Does rclone still have this limitation?

If so is there currently a way to find duplicates that have the same name but in different paths?

And also that doesn't rely on hash because some files have the same name but different hashes

It was never rclone limitation as such but default mode of operation.

If you want to find duplicates across different path use --by-hash flag.

I also always recommend to test before making any changes by using --dry-run option.

And if you find documentation not entirely clear you can always suggests its edit. It is never ending work in progress.

--by--hash does not work in remotes that have no hash like crypt remotes. It will also fail to find files that have the same filename but different content across different paths

Correct. This is why maintaining hashes is extremely useful. Myself I use chunker for it. Also hasher remote can be used.

Also correct and logical IMO. I can not see why you would like files with different content to be considerer identical.

If they have the same filename but different content I'd still want to be able to find out and why

This is not something you choose...

This is not possible using rclone dedupe today.

I would list all content to a file (rclone ls) and use some scripting voodoo to find duplicate names.

This prints out the paths of duplicated file names in pairs

rclone lsf -R remote:path --files-only | awk '{ n=split ($1,a,/\//); leaf=a[n]; if (leaves[leaf]) {print $i, leaves[leaf]} leaves[leaf]=$1; }'

Wow apparently I have 109 files with duplicated filenames and in different folders.

Gotta cleanup this up!
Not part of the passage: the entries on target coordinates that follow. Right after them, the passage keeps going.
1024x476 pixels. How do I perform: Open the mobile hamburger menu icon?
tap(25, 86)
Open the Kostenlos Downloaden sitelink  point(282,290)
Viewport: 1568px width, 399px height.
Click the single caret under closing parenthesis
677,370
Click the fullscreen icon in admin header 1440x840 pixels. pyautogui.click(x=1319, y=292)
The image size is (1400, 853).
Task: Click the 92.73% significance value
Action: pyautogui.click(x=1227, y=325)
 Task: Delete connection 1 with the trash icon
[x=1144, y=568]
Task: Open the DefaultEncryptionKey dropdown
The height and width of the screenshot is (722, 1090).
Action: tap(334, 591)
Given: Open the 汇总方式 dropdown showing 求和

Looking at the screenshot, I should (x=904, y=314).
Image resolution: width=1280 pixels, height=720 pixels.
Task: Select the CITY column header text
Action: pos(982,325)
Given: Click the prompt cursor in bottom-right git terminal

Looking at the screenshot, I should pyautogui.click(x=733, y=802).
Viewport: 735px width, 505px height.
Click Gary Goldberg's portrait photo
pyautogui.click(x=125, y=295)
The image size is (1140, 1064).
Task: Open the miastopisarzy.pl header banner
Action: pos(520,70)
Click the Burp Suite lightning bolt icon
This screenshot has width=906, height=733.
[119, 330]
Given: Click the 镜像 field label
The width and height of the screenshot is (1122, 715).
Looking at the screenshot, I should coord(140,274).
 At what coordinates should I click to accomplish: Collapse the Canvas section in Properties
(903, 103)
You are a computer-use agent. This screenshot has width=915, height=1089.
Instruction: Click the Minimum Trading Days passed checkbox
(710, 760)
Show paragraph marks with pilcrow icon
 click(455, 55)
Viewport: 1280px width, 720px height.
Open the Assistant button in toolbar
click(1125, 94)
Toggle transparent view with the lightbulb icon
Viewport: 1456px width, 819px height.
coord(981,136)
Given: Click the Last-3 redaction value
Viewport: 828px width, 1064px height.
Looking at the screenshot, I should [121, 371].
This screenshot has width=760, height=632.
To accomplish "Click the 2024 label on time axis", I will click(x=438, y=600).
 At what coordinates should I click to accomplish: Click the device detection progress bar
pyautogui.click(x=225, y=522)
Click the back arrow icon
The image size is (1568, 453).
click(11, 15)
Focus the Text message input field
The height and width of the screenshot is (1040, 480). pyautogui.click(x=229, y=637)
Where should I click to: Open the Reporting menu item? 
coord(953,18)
Thanks ncw as always

Thank you for this example.

For real life usage it requires some ironing though. As it is now it produces wrong results when there are spaces in filenames. But definitely good start:)

And a note for macOS users - this script requires GNU awk - brew install gawk

1 Like

Silly mistake, that should have been like this (replace $1 (the first space separated item in the line) with $_ (the whole line))

rclone lsf -R remote:path --files-only | awk '{ n=split ($_,a,/\//); leaf=a[n]; if (leaves[leaf]) {print $_, leaves[leaf]} leaves[leaf]=$_; }'

Thanks @kapitainsky

I don't use awk very often but it is very cool for one liners like this.


This topic was automatically closed 3 days after the last reply. New replies are no longer allowed.